BEVERLY HILLS, CA - JUNE 18: Spider-Man creator Stan Lee poses at his office on June 18, 2004 in Beverly Hills, California. (Photo by Vince Bucci/Getty Images)

Marvel’s Stan Lee, whose creations revolutionised the comic book industry, photographed
in 2004

The official version goes like this: one day in 1961 Martin Goodman, founder of the comic book publisher Marvel, was playing a friendly game of golf with rival publisher DC’s owner Jack Liebowitz when Liebowitz began bragging about the sales of his new Justice League of America, a title launched in 1960 that combined the company’s marquee heroes – Superman, Batman, Wonder Woman, Aquaman and the Flash – into one powerful super team. (Both men later insisted they never played golf together.) Another version of the story finds Goodman hitting the links with the head of his distributor, Independent News.
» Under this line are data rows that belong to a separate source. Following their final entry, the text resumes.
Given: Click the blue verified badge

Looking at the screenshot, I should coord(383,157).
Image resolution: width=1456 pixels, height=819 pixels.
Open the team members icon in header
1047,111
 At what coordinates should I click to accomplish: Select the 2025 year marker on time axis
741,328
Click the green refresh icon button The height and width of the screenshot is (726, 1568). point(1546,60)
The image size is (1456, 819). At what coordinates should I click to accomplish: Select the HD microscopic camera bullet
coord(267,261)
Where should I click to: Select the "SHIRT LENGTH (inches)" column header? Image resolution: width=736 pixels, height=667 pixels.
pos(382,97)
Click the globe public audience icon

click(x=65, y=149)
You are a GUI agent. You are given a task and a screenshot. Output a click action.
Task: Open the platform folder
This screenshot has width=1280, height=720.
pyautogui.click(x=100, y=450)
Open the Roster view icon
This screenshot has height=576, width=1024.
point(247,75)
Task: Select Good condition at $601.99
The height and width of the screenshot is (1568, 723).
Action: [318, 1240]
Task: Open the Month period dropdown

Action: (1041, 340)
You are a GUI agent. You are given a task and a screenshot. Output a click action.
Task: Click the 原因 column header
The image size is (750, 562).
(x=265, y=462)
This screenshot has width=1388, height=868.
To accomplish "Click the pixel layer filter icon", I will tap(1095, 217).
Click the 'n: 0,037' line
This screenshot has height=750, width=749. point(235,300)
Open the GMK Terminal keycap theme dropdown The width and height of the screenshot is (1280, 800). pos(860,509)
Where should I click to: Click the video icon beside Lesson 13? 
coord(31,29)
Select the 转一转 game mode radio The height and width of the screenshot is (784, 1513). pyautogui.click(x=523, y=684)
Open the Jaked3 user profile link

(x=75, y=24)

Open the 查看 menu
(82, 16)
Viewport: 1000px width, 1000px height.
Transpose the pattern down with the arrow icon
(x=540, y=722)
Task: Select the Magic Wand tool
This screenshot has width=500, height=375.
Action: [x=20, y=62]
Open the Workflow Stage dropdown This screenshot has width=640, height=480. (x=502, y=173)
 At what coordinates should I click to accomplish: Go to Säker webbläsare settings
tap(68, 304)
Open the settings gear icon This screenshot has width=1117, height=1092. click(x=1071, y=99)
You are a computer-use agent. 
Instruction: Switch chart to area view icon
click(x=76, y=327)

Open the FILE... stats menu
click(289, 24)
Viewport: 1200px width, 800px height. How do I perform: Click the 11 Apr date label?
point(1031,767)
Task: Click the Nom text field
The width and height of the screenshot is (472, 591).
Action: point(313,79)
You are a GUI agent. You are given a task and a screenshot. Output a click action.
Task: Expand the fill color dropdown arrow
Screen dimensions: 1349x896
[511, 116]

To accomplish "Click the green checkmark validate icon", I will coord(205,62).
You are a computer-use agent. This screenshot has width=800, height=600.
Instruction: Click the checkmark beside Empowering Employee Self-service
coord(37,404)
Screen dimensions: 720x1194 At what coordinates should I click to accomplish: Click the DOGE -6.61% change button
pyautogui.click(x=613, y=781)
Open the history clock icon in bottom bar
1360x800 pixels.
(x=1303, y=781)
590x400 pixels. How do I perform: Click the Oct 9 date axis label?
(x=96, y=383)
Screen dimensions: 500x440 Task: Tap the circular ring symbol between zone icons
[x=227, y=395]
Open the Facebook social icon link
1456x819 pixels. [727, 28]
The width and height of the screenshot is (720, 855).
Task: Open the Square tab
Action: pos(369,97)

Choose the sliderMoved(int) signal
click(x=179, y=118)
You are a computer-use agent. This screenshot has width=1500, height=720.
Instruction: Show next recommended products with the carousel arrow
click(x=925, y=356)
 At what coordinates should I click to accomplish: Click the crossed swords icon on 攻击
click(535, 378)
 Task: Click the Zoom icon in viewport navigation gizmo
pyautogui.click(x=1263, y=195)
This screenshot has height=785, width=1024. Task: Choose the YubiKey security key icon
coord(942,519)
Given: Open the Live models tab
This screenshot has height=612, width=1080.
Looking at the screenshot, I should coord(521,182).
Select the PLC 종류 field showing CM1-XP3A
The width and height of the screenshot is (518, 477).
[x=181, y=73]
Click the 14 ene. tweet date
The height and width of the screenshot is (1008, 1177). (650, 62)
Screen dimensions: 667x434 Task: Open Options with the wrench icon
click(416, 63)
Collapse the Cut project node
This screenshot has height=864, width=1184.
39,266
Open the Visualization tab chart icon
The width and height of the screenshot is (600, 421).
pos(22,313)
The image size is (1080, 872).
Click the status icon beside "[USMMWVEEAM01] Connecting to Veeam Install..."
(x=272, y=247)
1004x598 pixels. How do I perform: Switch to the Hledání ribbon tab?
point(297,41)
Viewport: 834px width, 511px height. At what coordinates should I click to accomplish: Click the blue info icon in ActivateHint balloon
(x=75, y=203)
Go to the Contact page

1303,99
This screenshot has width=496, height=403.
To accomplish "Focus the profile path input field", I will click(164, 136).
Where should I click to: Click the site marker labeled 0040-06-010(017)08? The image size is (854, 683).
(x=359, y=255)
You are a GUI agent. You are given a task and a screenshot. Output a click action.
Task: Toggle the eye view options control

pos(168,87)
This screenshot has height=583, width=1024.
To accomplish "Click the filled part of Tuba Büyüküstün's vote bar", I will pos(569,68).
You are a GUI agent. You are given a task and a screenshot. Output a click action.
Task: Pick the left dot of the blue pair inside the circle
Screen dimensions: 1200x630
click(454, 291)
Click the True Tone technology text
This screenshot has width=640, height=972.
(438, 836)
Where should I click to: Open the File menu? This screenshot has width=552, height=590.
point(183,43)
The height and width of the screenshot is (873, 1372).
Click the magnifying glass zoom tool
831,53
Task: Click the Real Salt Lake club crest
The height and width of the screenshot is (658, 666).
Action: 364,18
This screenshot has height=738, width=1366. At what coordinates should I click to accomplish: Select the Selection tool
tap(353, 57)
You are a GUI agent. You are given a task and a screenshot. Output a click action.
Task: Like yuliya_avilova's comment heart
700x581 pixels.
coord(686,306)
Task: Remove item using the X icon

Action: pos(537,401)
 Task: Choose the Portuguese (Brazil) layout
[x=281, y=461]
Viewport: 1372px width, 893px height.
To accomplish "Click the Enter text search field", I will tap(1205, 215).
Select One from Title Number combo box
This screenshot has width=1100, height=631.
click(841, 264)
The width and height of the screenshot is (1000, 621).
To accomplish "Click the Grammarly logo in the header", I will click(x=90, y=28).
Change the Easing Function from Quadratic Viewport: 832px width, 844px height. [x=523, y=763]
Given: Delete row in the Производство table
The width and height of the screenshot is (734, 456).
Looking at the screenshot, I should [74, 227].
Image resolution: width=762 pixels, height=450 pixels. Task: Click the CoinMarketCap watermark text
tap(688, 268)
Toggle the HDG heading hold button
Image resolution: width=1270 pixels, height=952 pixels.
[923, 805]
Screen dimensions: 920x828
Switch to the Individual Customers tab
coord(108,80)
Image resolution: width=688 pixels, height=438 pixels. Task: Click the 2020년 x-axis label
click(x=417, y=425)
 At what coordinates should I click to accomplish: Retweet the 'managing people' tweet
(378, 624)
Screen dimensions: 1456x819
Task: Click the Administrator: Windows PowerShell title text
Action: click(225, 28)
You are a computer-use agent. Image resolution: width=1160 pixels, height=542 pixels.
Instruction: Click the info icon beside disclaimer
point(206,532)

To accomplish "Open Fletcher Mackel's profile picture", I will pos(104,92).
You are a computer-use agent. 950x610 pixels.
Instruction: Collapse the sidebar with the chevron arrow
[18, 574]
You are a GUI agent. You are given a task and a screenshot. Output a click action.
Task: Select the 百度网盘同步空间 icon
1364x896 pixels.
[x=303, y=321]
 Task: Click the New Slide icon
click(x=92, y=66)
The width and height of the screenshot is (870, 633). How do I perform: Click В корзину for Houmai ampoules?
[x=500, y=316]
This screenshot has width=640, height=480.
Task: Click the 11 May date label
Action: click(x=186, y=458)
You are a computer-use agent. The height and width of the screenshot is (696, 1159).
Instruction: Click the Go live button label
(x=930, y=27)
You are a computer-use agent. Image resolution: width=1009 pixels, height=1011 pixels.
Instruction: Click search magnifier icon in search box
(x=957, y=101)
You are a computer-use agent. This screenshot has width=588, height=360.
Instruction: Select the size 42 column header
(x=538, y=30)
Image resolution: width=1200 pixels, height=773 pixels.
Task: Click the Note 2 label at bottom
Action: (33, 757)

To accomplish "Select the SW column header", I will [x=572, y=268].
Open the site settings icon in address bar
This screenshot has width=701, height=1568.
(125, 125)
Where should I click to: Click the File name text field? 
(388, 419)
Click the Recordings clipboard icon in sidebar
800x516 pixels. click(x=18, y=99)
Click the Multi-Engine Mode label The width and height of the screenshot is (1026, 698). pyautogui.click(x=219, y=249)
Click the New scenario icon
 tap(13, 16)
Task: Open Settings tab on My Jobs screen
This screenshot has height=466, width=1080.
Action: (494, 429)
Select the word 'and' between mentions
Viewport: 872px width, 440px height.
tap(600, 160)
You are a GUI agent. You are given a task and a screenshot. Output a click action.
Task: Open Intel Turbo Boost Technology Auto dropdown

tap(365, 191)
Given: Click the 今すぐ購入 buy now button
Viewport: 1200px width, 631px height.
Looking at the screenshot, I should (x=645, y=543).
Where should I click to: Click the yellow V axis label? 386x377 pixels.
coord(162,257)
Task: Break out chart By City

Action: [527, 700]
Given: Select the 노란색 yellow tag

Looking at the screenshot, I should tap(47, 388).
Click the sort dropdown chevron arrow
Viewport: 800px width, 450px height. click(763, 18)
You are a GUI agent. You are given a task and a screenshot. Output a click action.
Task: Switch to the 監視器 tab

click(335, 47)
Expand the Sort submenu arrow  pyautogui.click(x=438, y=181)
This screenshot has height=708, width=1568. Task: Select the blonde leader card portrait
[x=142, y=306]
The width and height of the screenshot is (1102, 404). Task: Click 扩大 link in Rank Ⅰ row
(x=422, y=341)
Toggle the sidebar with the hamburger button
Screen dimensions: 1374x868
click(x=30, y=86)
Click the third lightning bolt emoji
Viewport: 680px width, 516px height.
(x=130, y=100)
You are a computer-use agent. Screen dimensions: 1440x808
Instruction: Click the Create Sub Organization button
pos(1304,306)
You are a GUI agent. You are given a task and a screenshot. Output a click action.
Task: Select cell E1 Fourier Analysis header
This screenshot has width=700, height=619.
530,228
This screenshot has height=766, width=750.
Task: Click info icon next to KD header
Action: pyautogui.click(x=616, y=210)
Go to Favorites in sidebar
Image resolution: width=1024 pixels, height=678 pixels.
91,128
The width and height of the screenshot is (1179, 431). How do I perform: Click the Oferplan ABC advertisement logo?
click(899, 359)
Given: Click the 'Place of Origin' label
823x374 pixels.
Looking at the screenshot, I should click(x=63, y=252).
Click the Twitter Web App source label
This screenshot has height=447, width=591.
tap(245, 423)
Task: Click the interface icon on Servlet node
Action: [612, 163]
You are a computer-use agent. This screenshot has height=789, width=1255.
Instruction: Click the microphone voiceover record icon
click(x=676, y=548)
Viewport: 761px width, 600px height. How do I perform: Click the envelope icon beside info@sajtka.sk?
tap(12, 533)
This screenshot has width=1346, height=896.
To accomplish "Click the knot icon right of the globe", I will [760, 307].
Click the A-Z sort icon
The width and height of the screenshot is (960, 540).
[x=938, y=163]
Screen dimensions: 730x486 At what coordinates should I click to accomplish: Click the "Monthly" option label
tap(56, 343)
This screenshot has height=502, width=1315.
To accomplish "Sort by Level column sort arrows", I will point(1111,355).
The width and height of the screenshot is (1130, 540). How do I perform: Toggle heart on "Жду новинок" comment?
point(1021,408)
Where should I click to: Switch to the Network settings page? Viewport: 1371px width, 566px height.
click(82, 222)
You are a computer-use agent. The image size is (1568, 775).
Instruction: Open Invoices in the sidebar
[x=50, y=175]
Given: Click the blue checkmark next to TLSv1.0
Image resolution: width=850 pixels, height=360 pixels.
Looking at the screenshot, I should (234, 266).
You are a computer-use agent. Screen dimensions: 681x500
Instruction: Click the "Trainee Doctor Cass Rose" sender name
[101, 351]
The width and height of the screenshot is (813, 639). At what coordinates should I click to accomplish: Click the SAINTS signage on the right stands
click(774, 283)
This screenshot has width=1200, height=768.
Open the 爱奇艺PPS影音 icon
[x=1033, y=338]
Still another story circulated by the freelancers of the day has the crafty Goodman learning the sales information from spies planted within Independent. Whatever the case, the outcome was the same. Goodman returned to his offices at Madison Avenue and 60th Street and ordered his editor, Stan Lee, to dream up a new team of heroes to compete with DC’s.

Goodman released his first comic book in 1939, and Marvel Comics #1, like many books hitting the stands during those years, was designed to emulate the success of DC’s Superman.

Throughout the ’40s and ’50s Marvel jumped from fad to fad, with little originality or leadership in evidence. When crime comics began to take off, Marvel gave readers Lawbreakers Always Lose and All-True Crime. If Looney Tunes and funny animals were the thing, it pushed out Daffy-er, Wacky Duck. When B-Westerns got hot in Hollywood, Marvel rolled out Whip Wilson and The Arizona Kid. The company even published a title called Homer the Happy Ghost that bore more than a passing resemblance to Casper the Friendly Ghost.

The company was the worst kind of imitator. Which brings us to one of the greatest ironies in the history of comics. The copycat notorious for lazily following trends and ripping off other companies suddenly, in 1961, became the most original name in superheroes.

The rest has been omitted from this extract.